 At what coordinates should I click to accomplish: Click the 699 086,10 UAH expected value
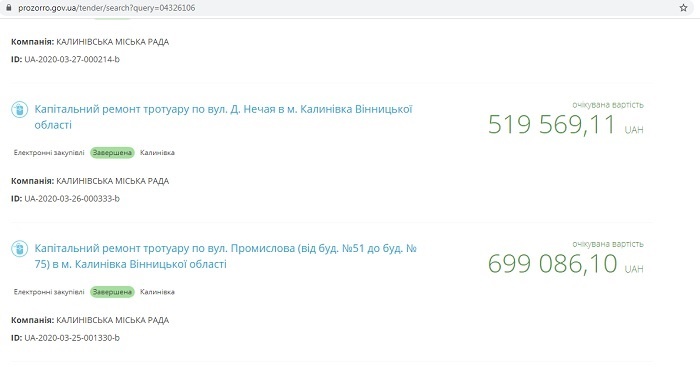point(565,264)
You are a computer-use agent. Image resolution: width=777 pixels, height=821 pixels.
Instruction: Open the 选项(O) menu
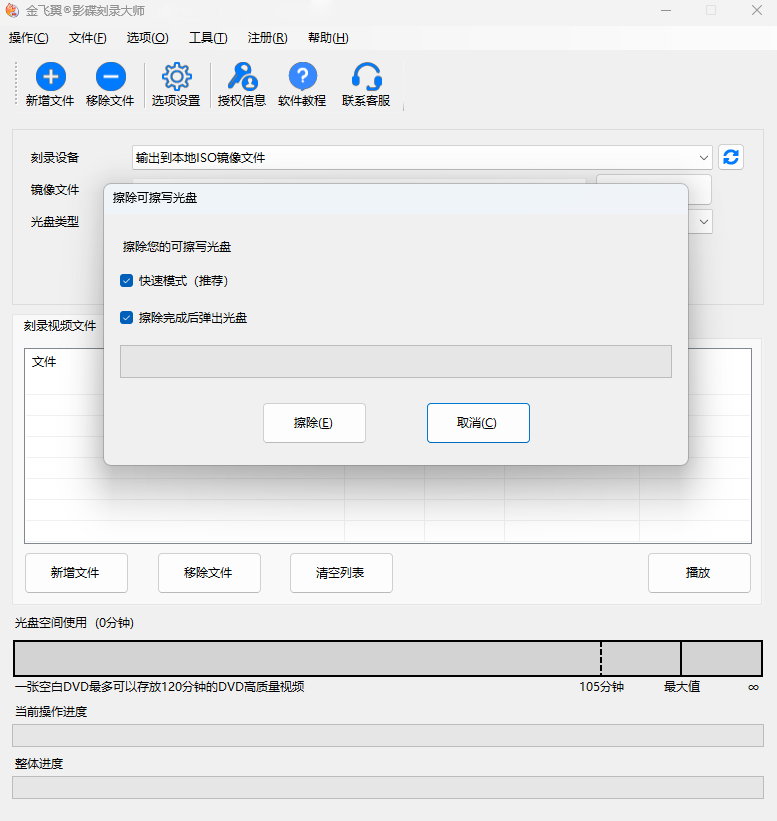tap(147, 38)
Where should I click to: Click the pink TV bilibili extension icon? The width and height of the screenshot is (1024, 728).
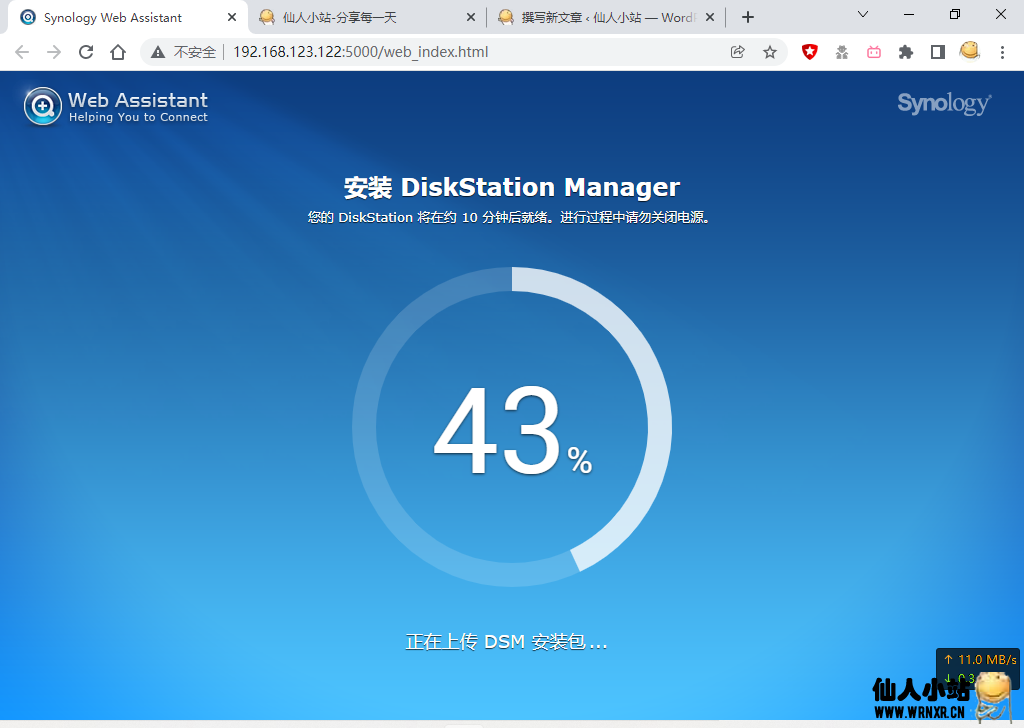pyautogui.click(x=874, y=52)
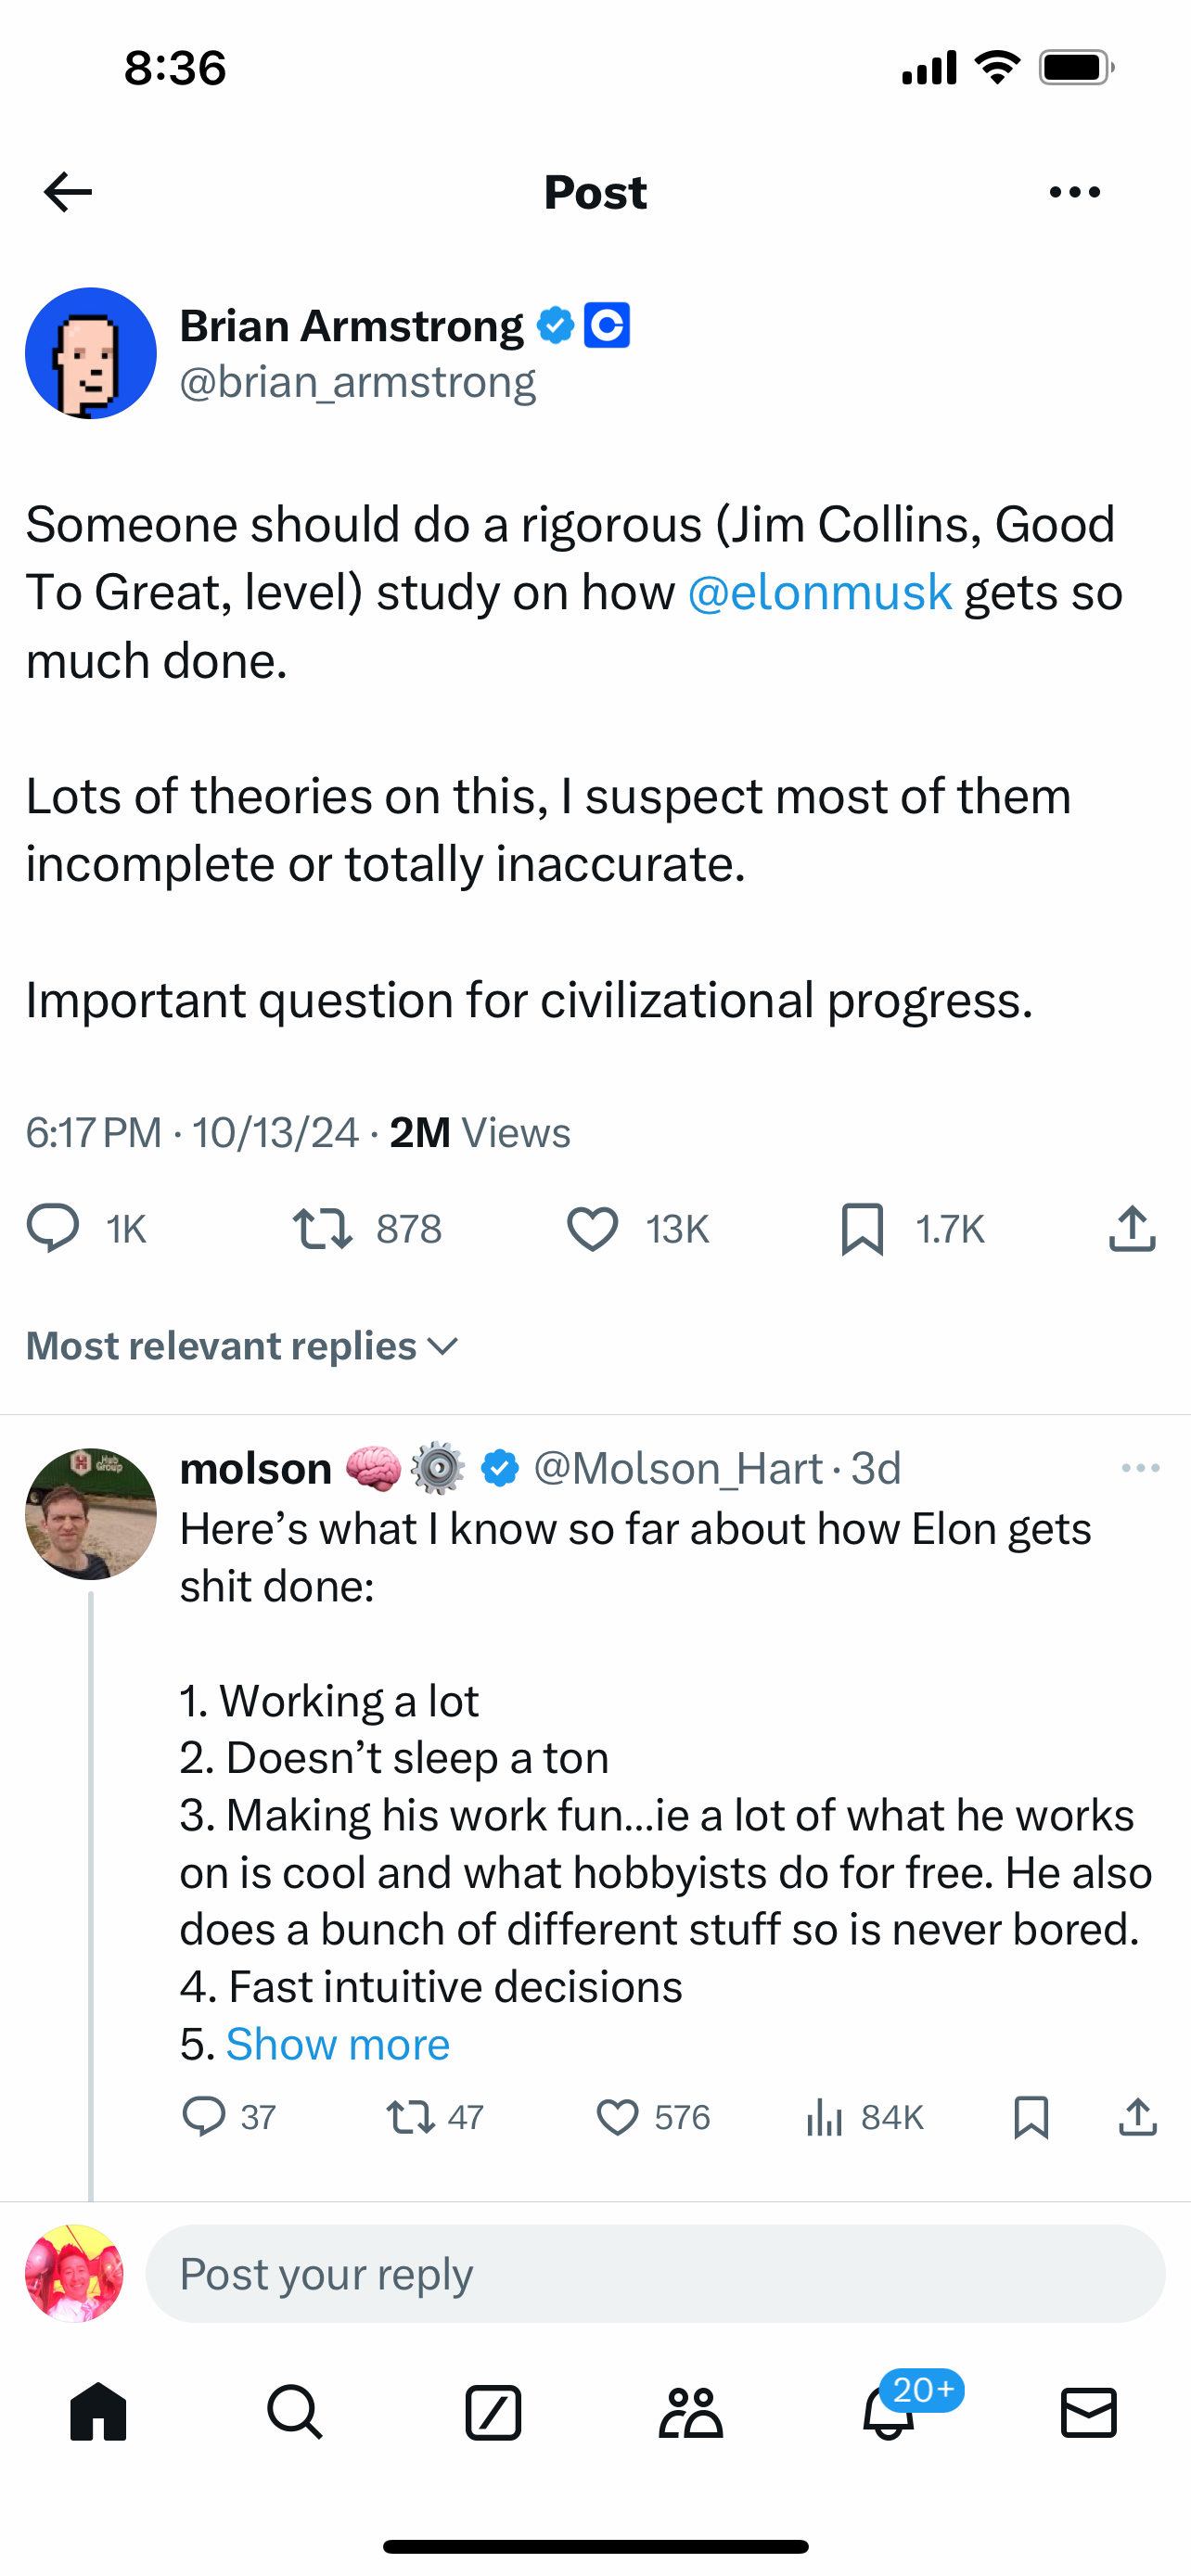Expand molson's reply with Show more
The height and width of the screenshot is (2576, 1191).
pyautogui.click(x=338, y=2045)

━━━━━━━━━━

YOUR ASSIGNMENT.
Leave the pictures out. Otherwise, output the listing above exactly.

ANSWER TO THE PROBLEM.
 At what coordinates should I click to accomplish: Click the 699 086,10 UAH expected value
point(565,264)
You are a computer-use agent. Image resolution: width=777 pixels, height=821 pixels.
Instruction: Open the 选项(O) menu
tap(147, 38)
Where should I click to: Click the pink TV bilibili extension icon? The width and height of the screenshot is (1024, 728).
pyautogui.click(x=874, y=52)
Expand molson's reply with Show more
The height and width of the screenshot is (2576, 1191).
pyautogui.click(x=338, y=2045)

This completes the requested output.